14:05 | 14:45
Keywords defining the session:
- Data Lake
- Financial Entities
- Big Data
Takeaway points of the session:
- Attendees will learn about the different architecture and technology alternatives for designing and developing a Data Lake solution.
- They will also learn about implementing a Data Lake in a way that provides quick results.
During the past year, we have been doing some market research regarding the current state of big data architectures in financial entities in 3 geographies: the USA, Europe, and Latam. The outcome has been quite surprising: even though most financial entities are immersed in a data lake project, there are no relevant success cases.
Big Data solutions can create tremendous competitive advantages in a financial entity. From soothing regulatory reporting to understanding customer behavior or having a better global management framework. Data Lake architectures are the best fit for a financial entity environment.
Most banks are taking a wrong approach to implementing Big Data Solutions. These are the most common mistakes:
– Not understanding the benefits, which leads to little support and implication from the corporation.
– Focusing on the raw layer and the irrigation process, which leads to becoming data swamps.
– Trying to do it all at once, which leads to extremely long projects without quick-wins.
– Approaching a new technology without the know-how.
The talk is meant to provide a quick but deep overview of Data Lake architectures for banking and other financial institutions. It will help understand the different architectures and technologies that may be applied, the best way to approach the implementation project so that it can deliver quick results, and how to get the best out of these technologies once they are in place.
The talk is divided into 5 parts:
1. Data Lake Architectures
Data Lakes don’t have a common global architecture. Instead, there are many ways to implement different layers, ingestion processes,…
We will go over the different layers of the Data Lake and their use:
– Common or usual layers, such as the raw layer and the curation layer.
– Optional layers, with close attention to the metadata.
– Advanced architectures, such as a speed-layer and where machine learning an AI fits in the architecture.
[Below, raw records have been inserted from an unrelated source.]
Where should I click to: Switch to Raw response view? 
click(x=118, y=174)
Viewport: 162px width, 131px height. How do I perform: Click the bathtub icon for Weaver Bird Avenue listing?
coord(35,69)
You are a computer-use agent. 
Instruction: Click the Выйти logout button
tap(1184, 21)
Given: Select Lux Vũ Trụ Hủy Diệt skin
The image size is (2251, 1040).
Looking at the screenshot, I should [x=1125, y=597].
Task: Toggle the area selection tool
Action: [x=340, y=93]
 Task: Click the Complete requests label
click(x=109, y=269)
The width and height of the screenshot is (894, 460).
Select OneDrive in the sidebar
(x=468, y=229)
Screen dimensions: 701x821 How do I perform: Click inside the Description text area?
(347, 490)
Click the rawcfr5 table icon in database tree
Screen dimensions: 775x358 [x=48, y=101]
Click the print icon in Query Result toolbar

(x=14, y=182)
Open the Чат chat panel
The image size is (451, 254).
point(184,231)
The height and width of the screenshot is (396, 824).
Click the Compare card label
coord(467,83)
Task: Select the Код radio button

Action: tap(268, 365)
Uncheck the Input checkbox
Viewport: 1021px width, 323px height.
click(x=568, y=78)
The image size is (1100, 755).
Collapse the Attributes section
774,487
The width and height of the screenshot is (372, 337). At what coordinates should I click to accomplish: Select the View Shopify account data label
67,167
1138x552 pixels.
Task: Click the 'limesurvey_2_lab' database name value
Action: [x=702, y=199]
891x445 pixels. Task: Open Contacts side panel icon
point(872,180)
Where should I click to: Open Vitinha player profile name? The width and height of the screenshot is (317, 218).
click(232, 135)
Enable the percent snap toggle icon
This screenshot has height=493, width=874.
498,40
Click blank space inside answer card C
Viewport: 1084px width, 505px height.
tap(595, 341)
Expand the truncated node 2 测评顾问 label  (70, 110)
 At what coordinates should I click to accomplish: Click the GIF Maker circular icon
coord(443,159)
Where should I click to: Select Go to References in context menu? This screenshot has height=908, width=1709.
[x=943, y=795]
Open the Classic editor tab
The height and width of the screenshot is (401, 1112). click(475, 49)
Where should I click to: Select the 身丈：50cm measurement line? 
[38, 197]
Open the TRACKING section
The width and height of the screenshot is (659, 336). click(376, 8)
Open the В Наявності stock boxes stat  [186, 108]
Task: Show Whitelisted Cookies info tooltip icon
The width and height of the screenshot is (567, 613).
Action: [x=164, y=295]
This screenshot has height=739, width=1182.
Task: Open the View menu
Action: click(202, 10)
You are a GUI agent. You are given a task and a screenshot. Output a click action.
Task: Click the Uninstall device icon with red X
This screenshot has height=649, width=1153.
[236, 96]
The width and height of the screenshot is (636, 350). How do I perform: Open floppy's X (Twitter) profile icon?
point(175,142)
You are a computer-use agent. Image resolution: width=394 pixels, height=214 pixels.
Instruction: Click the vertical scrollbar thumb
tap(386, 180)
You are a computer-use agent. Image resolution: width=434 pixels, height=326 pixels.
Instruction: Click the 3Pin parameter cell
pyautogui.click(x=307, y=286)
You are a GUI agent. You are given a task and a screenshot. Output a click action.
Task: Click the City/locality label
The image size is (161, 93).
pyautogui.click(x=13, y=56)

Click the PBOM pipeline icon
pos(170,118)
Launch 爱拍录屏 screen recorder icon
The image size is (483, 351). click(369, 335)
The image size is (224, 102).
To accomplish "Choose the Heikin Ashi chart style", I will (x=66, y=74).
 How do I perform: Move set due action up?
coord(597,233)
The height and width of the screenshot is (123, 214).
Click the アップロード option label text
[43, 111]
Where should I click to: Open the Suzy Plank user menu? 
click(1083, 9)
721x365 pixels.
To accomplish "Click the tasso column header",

We will discuss the various solutions that currently exist in the market, going into the detail and viewing the benefits of each option:
– Cloud vs. local infrastructures. Analyzing tools provided by the main vendors: AWS and Google Cloud.
– Serverless infrastructures.
– Alternatives for each of the different layers: HDFS, S3, Spark, Cassandra, MongoDB, Neo4J, Tableau, Qlik.
3. Development Methodologies
We won’t go into much detail about the methodologies options. However, we will see how agile methodologies can benefit the implementation process as well as how to develop using short waterfalls that can deliver quick results.
Banks usually have a hard time with agile methodologies and tend to apply long waterfall solutions. This part of the talk will be centered around how to apply waterfall methodologies based on building blocks for a faster return on investment.
Banks have many, diverse, and heterogeneous systems which makes them a perfect scenario for Big Data architectures, but extremely hard implementations.
We will go over what the main priorities should be:
– Having information reconciled with the GL
– Having common management information (MIS, ALM)
– Adding “persons” information (Credit Risk)
– Adding CRM, Marketing, and other relevant information.
5. How to take advantage of a data lake solution once it’s up and running
We will examine the best way to make the most out of the system. How data scientists within each department can provide immediate results and how to set up a team for implementing continuous requirements.